All models predict India’s second wave to last until July or August, ending with about 35 million confirmed cases and possibly 500 million estimated infections. That would still leave millions of susceptible people in India. The timing and scale of the third wave would depend on the proportion of vaccinated people, whether newer variants emerge and whether India can avoid additional superspreader events, like large weddings and religious festivals.
What worries me is that we may not even be able to measure the peak cases accurately. Data show that testing is increasing at a far slower rate than cases. In this scenario, numbers will reach a plateau — not because case numbers have stopped rising but because testing capacity will be tapped out.
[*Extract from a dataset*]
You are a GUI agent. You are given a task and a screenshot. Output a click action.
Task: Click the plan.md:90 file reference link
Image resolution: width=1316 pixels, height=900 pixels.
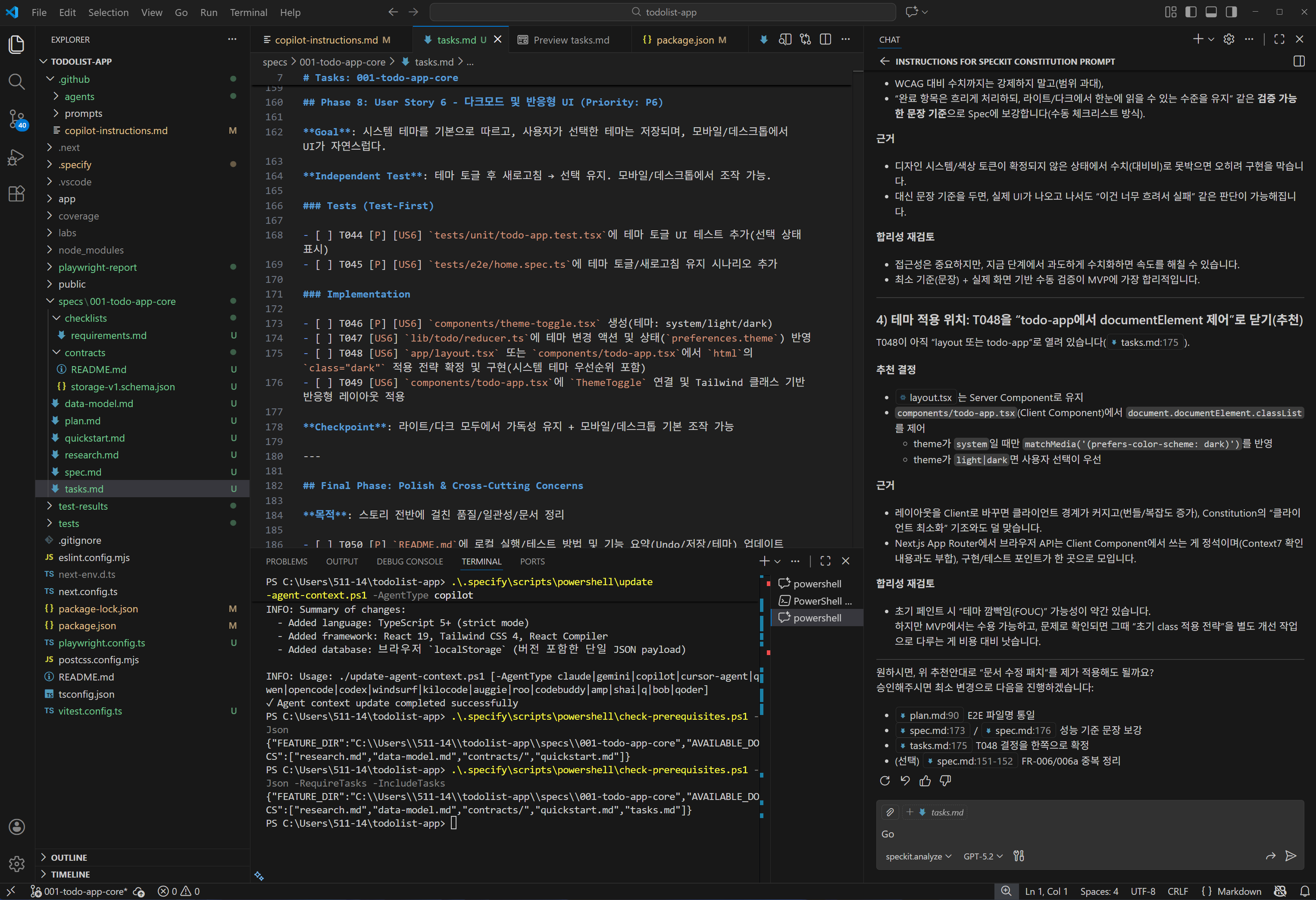933,715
The national average test positivity rate is over 22 percent, but several states have rates that are, alarmingly, even higher — including Goa at 46.3 percent and Uttarakhand, which hosted the Kumbh festival, at 36.5 percent. “India will have a manufactured peak of about 500,000 daily cases by mid-May,” argued Rijo M. John, a health economist.
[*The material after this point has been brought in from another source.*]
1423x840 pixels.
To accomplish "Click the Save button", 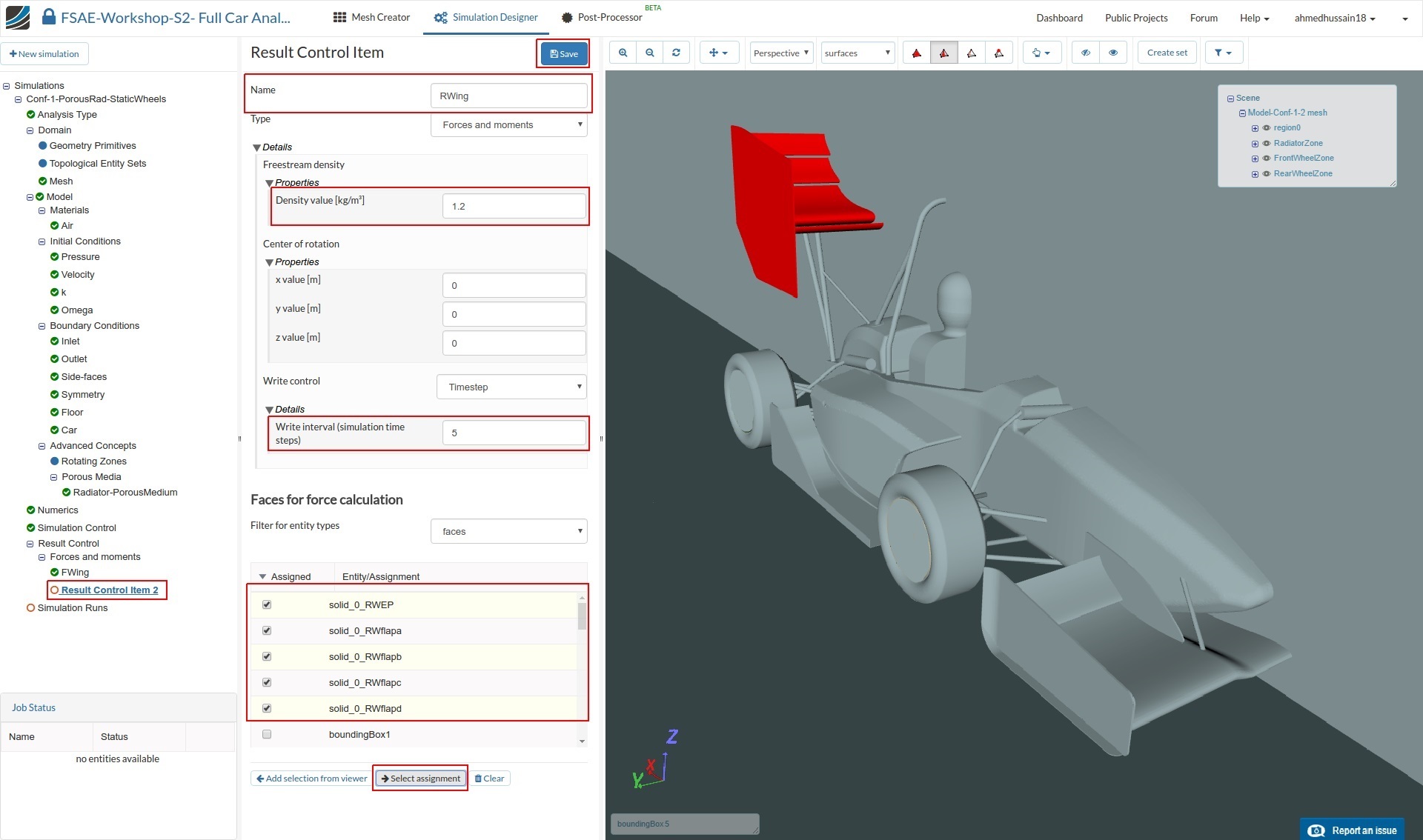I will 564,53.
Vaccines remain one of the most effective public health tools, and vaccination with speed is shown to significantly reduce the spread of the coronavirus. India started its vaccination drive in mid-January with a sensible plan to vaccinate 300 million people in phases — health care workers, frontline workers and then people above 60 years of age or above 45 years with comorbidities. And as a leading supplier of vaccines worldwide — India supplies about 40 percent of all the world’s vaccines — two Indian companies, Serum Institute of India and Bharat Biotech, were well positioned to execute.

But by mid-March only 15 million doses had been delivered, covering a mere 1 percent of India’s population. The vaccination drive was hobbled by messages from Indian leadership that the country had conquered the virus and by news from Europe associating fatal blood clots with the AstraZeneca vaccine, which remains the mainstay of India’s vaccination rollout.

When the second wave arrived, only 33 million people, about 2.4 percent of the population, had received one dose and seven million people had received both doses. On May 1, vaccination opened for everyone older than 18 years, but many states have reported shortages and the pace of vaccination has slowed down. Local supplies are expected to stabilize by July, but their low penetration cannot reverse the current wave of infection and death in India.

Covid-19 vaccines mitigate disease, but they may not prevent infection, especially when transmission rates are as high as they are now. Though good data is lacking, variant viruses with evasion potential may also have a role in “breakthrough” infections in vaccinated people.

The immediate need is to reduce spread by increased testing and isolation of people who test positive. Several Indian states are under lockdown. This would “flatten the curve,” allowing health care facilities and supplies to regroup. Rapidly enhancing the health care infrastructure will also save lives. India should increase available hospital beds by setting up temporary facilities, mobilize retired doctors and nurses, and strengthen the supply chain for critical medicines and oxygen.

At the same time, India cannot allow the pace of vaccinations to slow. It must vaccinate at scale now, aiming to deliver 7.5 million to 10 million doses every day. This will require enhancing vaccine supplies and doubling delivery points. There are only about 50,000 sites where Indians can get vaccines right now; we need many more. Since only 3 percent of these delivery points are in the private sector, this is where capacity can be added.

All of these measures have wide support among my fellow scientists in India. But they are facing stubborn resistance to evidence-based policymaking. On April 30, over 800 Indian scientists appealed to the prime minister, demanding access to the data that could help them further study, predict and curb this virus.
Decision-making based on data is yet another casualty, as the pandemic in India has spun out of control. The human cost we are enduring will leave a permanent scar.Shahid Jameel is a virologist and director of the Trivedi School of Biosciences at Ashoka University in Sonipat, India.